Per carità, non siamo prevenuti nei suoi confronti ma le statistiche parlano chiaro. Solo tre vittorie dei bianconeri, sei pareggi ed altrettante sconfitte. Il fischietto torinese in campo manifesta tutta la sua permalosità e di con estrema facilità estrae cartellini gialli e rossi, spesso penalizzando il buon andamento della partita. C’è solo da augurarsi, a 40 anni suonati, che sia cambiato. Ha l’opportunità di dimostrarlo sabato pomeriggio quando sarà chiamato a dirigere il confronto Ascoli – Modena che si preannuncia particolarmente delicato per entrambe le squadre. Non chiediamo una direzione pro Ascoli ma semplicemente giusta equità.

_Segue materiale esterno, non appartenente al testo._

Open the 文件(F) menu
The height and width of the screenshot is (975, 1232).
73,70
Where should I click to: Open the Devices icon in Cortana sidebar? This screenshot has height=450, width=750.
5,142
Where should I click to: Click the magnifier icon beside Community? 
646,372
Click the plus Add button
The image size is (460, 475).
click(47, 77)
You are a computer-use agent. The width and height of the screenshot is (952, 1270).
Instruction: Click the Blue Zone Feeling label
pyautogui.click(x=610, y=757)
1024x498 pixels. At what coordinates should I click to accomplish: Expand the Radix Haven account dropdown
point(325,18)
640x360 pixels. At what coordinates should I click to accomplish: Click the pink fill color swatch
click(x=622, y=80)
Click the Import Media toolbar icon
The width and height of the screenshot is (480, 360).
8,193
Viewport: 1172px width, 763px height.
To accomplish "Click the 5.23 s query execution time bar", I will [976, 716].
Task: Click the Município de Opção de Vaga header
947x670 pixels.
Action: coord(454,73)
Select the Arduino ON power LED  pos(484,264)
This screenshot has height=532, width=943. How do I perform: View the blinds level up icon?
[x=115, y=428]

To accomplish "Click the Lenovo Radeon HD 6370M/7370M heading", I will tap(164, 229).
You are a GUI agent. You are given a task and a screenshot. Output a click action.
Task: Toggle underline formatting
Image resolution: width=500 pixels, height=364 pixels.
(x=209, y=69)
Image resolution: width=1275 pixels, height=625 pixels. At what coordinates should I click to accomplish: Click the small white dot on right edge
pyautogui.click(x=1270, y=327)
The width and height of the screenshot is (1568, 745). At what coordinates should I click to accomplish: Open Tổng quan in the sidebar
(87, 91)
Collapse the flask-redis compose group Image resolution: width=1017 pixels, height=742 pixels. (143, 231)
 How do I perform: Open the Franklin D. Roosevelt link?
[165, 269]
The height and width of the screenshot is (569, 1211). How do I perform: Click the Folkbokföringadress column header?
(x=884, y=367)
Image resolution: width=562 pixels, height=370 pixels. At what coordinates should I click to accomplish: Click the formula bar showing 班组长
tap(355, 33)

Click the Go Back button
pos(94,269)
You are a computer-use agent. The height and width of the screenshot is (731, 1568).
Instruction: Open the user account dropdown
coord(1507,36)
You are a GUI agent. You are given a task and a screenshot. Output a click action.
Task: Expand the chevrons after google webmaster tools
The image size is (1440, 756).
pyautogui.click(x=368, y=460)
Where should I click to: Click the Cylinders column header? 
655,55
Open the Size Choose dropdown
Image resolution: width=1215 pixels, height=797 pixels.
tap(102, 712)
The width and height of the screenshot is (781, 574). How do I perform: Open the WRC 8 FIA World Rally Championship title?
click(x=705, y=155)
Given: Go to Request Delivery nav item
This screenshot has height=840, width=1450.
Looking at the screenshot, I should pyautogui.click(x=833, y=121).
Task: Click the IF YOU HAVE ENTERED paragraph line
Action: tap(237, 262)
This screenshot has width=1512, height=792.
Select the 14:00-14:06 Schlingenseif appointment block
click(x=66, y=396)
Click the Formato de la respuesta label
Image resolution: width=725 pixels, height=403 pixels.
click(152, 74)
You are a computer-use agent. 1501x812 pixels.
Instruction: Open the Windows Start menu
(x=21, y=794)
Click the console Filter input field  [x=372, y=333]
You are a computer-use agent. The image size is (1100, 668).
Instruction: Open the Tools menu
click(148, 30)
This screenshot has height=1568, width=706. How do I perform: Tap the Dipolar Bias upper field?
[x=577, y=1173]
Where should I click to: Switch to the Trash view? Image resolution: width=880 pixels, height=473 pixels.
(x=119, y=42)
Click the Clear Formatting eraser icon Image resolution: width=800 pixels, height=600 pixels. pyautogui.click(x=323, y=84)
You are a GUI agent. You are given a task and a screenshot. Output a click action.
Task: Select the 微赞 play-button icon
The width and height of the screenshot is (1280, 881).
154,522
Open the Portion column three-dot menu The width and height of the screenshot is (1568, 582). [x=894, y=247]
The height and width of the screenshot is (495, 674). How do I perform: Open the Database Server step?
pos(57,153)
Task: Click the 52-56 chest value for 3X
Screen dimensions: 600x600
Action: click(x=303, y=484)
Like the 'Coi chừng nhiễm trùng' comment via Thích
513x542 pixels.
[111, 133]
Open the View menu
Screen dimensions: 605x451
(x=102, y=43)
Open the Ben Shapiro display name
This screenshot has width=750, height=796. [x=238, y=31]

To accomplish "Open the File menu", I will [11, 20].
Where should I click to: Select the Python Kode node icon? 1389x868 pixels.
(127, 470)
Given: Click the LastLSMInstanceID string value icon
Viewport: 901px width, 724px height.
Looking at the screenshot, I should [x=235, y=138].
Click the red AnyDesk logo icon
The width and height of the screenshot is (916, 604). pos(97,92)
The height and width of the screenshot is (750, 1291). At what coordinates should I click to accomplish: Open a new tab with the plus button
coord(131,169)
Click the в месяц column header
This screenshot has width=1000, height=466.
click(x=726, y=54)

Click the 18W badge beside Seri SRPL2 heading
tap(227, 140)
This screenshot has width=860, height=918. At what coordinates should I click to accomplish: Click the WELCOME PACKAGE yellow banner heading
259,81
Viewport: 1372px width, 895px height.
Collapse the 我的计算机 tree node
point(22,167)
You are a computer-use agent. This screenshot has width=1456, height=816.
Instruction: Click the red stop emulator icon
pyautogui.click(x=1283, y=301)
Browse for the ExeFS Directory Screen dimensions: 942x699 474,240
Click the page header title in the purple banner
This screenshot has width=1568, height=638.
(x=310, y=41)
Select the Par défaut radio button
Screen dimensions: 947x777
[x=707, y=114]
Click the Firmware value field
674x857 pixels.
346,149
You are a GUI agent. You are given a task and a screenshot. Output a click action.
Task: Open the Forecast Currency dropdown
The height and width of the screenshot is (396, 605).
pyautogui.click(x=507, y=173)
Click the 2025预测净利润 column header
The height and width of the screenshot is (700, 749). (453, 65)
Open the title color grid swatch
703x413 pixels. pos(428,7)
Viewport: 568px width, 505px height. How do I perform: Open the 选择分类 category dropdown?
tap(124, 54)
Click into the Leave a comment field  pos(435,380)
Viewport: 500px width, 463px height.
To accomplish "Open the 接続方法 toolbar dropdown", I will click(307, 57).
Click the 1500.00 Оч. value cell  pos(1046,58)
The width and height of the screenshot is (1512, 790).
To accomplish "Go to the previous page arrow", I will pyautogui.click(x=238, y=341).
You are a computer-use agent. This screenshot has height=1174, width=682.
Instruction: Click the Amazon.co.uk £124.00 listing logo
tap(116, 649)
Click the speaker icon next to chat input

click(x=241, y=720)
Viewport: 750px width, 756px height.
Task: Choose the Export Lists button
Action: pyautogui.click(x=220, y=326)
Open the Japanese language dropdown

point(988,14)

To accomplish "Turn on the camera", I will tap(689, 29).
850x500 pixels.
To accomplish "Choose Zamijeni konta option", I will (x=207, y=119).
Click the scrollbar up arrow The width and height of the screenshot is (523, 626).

Sarebbe cosa molto bella se la tregua fra Bucchi e gli Ultras, sancita ad inizio settimana, venisse rinsaldata con una vittoria. C’era curiosità di vedere quale sarebbe stato il modulo di gioco dell’Ascoli al Vigorito, ora altrettanta curiosità c’è di scoprire se nell’impegno casalingo verrà confermato oppure se Bucchi deciderà di tornare all’antico, ossia al 4 – 3 – 3. La logica suggerirebbe che trattandosi di un incontro da vincere bisognerebbe attaccare. Ma la risposta ricevuta dalla prestazione di Benevento è che con il nuovo modulo la squadra è apparsa più equilibrata nei reparti di difesa e centrocampo. Non rimane quindi da restare con il fiato sospeso fino alle 14 di sabato prossimo. Poi, quando Serra emetterà il fischio d’inizio, scopriremo… l’arcano.